_Data in this exercise_.
———

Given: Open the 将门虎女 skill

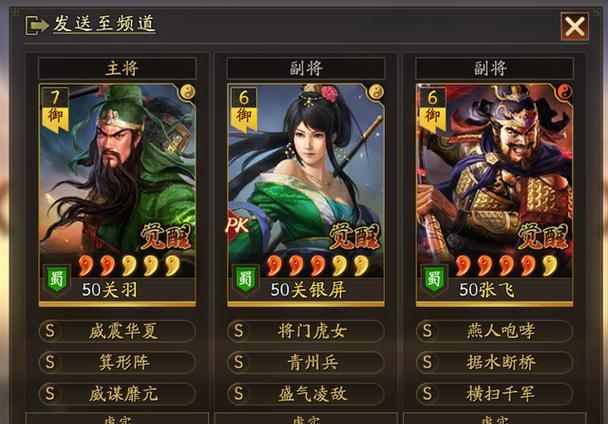Looking at the screenshot, I should point(306,331).
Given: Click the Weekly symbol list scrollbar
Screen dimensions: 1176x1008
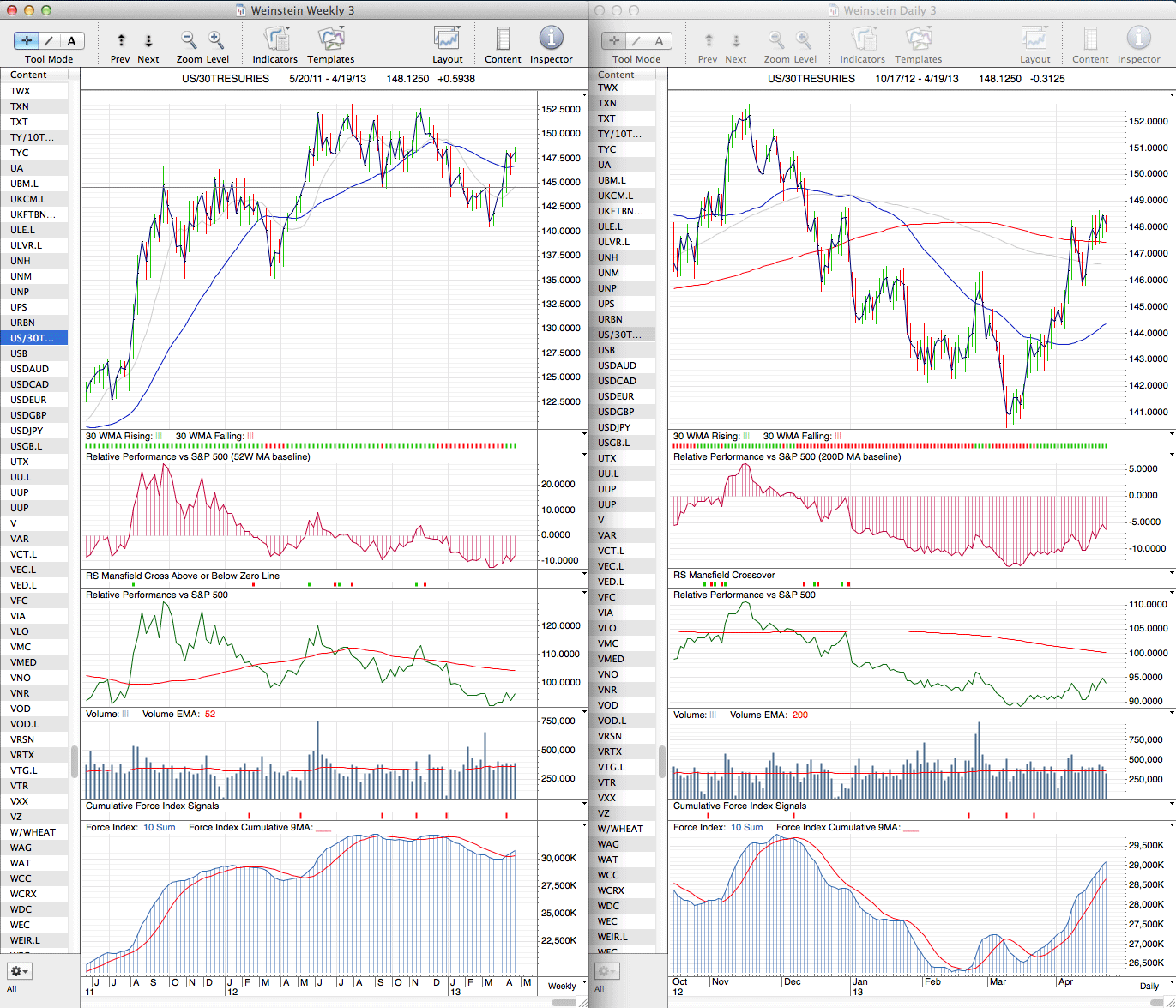Looking at the screenshot, I should pos(75,760).
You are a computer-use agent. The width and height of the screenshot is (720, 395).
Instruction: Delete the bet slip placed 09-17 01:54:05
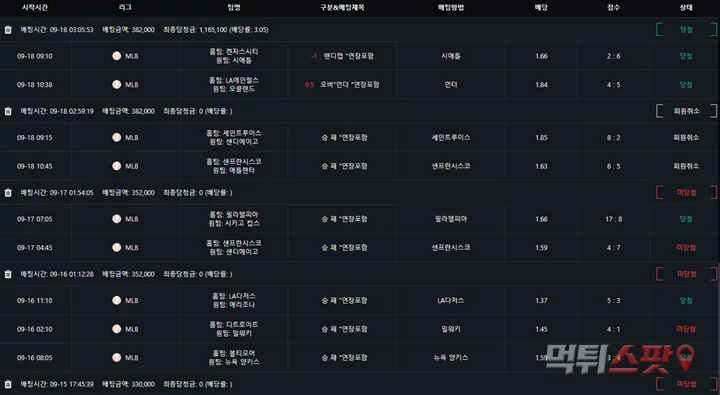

———

_Problem description_. Please retype the lines from the one that contains "You are a computer-use" to the final line of the records, both included, exactly as written and without any pictures.

_Task answer_.
You are a computer-use agent. The width and height of the screenshot is (720, 395).
Instruction: Delete the bet slip placed 09-17 01:54:05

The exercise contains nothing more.